石原慎太郎さんが東京都政で遺した「尖閣諸島寄付金」14億円がいまも宙ぶらりん

 2月1日に作家であり政治家であった石原慎太郎氏が亡くなった。89歳だった。生前は自由奔放な物言いで物議を醸したものだが、いまもなお賛否の声がある。

「テレビ出演も多く、政治的には左寄りで知られる山口二郎法政大学教授や社会民主党の副党首の大椿裕子さんが石原さんの発言の差別的傾向に言及して波紋を広げています」(全国紙記者)

 石原氏から副知事就任を依頼され、後に東京都政を引き継いだ作家の猪瀬直樹氏は、マスコミの取材に答えて「失言もあるけれど」としつつ、石原氏の魅力について語っている。

 政治的なスタンスは措くとして、猪瀬氏が言うように傑出した人であったことは間違いない。一橋大学在学中に『太陽の季節』でデビューするという早熟な作家で政治家で……などと石原氏が遺したものについて、今さら説明する必要もないだろう。輝かしいの一言だ。

 だが、石原氏が遺したものが数多ある中、いただけないものもいくつかある。「石原銀行」などと呼ばれ新銀行東京を設立したが、結局は上手くいかないまま地銀に吸収されたなんてこともあったが、東京都が募った「東京都尖閣諸島寄付金」もその1つだ。

「2000年代前半は中国の反日政策もあって、尖閣諸島周辺で操業や上陸など、日本と中国の間で領有を巡る争いが絶えませんでした。そして10年には、中国の漁船と海上保安庁の巡視艇との接触事故が起こり、中国国内での反日デモは頂点を迎えていました。これを快く思っていなかった石原さんは、12年に民間人の所有だった尖閣を東京都で購入するとして寄付金を集めたのです」(同)

 寄付は12年4月27日〜13年1月31日まで募られ、集まった金額は14億8520万円(約10万件)。ところが12年9月に、当時の民主党・野田佳彦政権が20億5000万円で購入してしまったものだから、寄付金は宙に浮いてしまった。尖閣はかつては沖縄県石垣島の村に編入されており、そもそもなぜそのような場所の島を東京都が購入するの?という疑問もあがっていた。使い道がなくなったお金に対し、寄付の募集が終了した13年2月段階で、160件の返還を求める電話が東京都に寄せられた。

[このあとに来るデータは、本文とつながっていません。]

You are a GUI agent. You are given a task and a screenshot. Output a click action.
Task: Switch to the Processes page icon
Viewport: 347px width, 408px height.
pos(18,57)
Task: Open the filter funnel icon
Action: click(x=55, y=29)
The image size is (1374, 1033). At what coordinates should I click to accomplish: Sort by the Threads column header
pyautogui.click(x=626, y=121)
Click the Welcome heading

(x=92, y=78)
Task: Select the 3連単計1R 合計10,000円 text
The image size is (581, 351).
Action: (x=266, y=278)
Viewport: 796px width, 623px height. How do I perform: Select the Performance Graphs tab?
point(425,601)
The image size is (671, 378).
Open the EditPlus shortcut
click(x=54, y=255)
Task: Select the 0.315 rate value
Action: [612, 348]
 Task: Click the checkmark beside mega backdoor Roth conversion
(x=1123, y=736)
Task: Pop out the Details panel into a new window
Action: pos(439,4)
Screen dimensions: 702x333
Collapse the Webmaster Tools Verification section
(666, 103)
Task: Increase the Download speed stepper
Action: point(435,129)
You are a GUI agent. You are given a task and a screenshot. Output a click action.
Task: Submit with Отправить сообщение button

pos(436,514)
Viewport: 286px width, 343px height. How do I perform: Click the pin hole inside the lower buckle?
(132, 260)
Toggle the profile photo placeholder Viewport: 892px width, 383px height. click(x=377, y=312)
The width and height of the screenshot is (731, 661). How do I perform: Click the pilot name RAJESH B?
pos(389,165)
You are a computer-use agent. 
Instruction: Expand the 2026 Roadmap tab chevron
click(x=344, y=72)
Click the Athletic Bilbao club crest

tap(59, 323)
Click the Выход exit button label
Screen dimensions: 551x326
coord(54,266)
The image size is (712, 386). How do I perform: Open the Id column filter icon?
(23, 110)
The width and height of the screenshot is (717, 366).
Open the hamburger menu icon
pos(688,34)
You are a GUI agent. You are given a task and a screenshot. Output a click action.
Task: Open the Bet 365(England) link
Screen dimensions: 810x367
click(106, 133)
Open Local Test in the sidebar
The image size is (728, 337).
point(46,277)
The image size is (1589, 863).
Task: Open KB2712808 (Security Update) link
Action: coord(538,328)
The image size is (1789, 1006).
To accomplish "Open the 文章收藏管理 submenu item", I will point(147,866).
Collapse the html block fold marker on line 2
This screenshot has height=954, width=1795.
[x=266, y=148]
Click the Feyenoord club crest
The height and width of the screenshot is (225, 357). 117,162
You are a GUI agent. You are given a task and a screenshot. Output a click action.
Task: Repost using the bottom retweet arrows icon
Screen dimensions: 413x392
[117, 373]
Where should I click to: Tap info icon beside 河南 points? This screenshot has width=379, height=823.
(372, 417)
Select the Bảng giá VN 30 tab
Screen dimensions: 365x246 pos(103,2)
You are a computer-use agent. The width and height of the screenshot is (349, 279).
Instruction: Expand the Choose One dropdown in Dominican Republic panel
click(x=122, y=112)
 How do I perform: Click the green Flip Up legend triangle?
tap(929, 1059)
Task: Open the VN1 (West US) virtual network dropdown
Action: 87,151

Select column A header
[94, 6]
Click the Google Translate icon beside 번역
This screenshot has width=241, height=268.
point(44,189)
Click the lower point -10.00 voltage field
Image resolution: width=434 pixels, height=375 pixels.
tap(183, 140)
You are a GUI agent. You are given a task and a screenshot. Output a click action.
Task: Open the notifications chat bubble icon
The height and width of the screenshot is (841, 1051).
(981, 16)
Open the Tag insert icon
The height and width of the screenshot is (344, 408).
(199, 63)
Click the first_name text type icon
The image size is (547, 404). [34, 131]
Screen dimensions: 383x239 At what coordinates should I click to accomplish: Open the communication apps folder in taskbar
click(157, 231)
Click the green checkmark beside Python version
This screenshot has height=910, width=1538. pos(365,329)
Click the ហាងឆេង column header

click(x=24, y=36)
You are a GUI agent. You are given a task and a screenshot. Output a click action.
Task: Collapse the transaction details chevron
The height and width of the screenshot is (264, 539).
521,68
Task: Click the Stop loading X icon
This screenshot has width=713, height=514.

 東京都には「尖閣諸島ホームページ」というものがあって、そこには約14億8000万円のうち8000万円は意見広告などのPR活動で使用したとあり、現在残っているのは14億円強とされている。現在は「尖閣諸島活用基金」という名称でプールされて国に活用を求めているが、国はこれを無視。だからホームページの「新着情報」には、毎年、国の予算編成の際に使ってもらえるよう提案したというニュースが掲載されているのだが、他に“新着”の情報がないこともあって、ひたすら毎年「国に提案しました」というお知らせがズラーっと並んでいるという、なんともやるせない状態なのだ。

 国もどうにかしてあげればいいのにとも思うのだが、この辺りは縦割りのお役所仕事の最たるものということだろう。